The BITC website in 2002 – with Tony Blair’s wife (Cherie Booth) handing our their awards.
Oracle are the second-largest software maker by revenue after Microsoft. ICL is an Israeli chemical corporation. Meanwhile, Hill & Knowlton are a major PR firm, who in the 1970s set-up the Asbestos Information Association, which denied the health risks of asbestos and is responsible for thousands of of people losing their lives. [link] The company was also involved in similar practices concerning lead, vinyl chloride [link] and CFC.

However she became involved, she certainly climbed the corporate hockey-stick pretty darn quick, as within the first year of her involvement with the charity – 2001 – she was made a director and put in charge of the BITC ‘comm.unity’ sub-project. This was when Gail began crusading for the ‘digital inclusion agenda’ – getting paid by telecommunications and tech giants (BskyB, Microsoft, CISCO, etc.), as well as working directly with representatives of the media-industrial complex and various government departments.

It was also the point at which she first began to splash around in the slip-stream of the ‘tax avoidance industry’, working (and who knows what else) with representatives of KPMG, which is one of the ‘Big Four auditors’ that dominate the world of off-shore tax avoidance.

Her industry-funded BITC ‘campaigning’ primarily revolved around helping tech companies to re-brand their desire for ‘universal internet access’ (sales) as a basic human right, by parroting endlessly sanctimonious but increasingly familiar slogans about ‘bringing people together’, ‘connecting people’, etc.

Gail worked at BITC for a couple years before swapping shells, and continuing to push the exact same agenda, only now through the newly-formed ‘Citizens Online’ charity – the charity she continues to work for today. We’ll be ‘going deep’ into that particular industry-proxy soon.

Gail and her long-time friend/ colleague Dr G Power – far from the only MOD/Air Force spook in this story.

Above is a screenshot from the Citizens Online Digital Skills Systemic Approach White Paper: co-authored by Gail Bradbrook and Dr G Power. [Original here], [back-up here].

BBC’s Radio 4 promoting the ‘rebellion’

For now, let’s try and get the gist of what the BITC agenda might be by taking a look at a list of their partners and funders. The below archive.org link is from around the time Gail joined the organisation, and shows a list of its members – essentially a who’s who of multinationals and big business.

DATASET EXCERPT

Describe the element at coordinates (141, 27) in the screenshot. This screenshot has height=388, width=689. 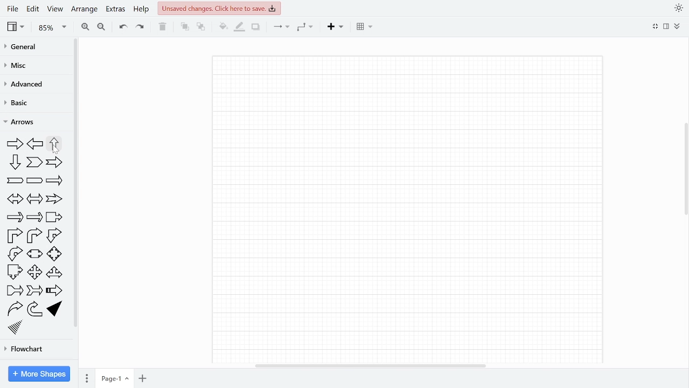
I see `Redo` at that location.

EXERCISE TASKS
**1.** Reproduce the passage about Gail Bradbrook and BITC word for word, starting at "The BITC website" and ending at "[link] and CFC.".
**2.** Write what comes next in the passage about Gail Bradbrook and BITC, picking up after its final sentence.

ANSWERS TO THE EXERCISES
**1.**
The BITC website in 2002 – with Tony Blair’s wife (Cherie Booth) handing our their awards.
Oracle are the second-largest software maker by revenue after Microsoft. ICL is an Israeli chemical corporation. Meanwhile, Hill & Knowlton are a major PR firm, who in the 1970s set-up the Asbestos Information Association, which denied the health risks of asbestos and is responsible for thousands of of people losing their lives. [link] The company was also involved in similar practices concerning lead, vinyl chloride [link] and CFC.

**2.**
https://web.archive.org/web/20001211073800/http://www.bitc.org.uk/members.htm

BITC Today

And little has changed over at BITC today. Corporate talking heads from tip-to-stern, with a heavy focus on finance, digital-identification and the tech/data industries. Remarkable how so few notice the similarities between the rhetoric of the world’s industrial-financial elites (the Davos, globalist types), the UN, and that of certain factions within so-called ‘radical environmental’ groups.



Some excerpts from ‘Onwards and Upwards: BITC’s 2018 annual report – available here in .pdf.

‘Net-zero carbon smart growth’: inspired and enabled by Burger King.
Water resilience, health and biodiversity: developed by Nestle (the irony is not lost on you).
Green growth and financing for the natural environment by Lloyds Bank.
Achieving UN Sustainable Development Goals, courtesy of Unilever.

So don’t worry, folks, it looks like they’ve got this one covered!

If they can get away with this, then it’s no wonder they’re able to convince people to march, willingly and passionately, for having their breathing taxed and driving people further into fuel poverty.


Brave New World Order

Should you be unable to decipher all of the newspeak waffle on their website, or decode the many subtle allusions to carbon rationing, eugenics, and bringing about Huxley’s technocratic Brave New World, then you’re in luck, for Business in the Community have recently published their ‘Agenda for the UK’, entitled…

A Brave New World Report!

“Why business must ensure an inclusive Digital Revolution.”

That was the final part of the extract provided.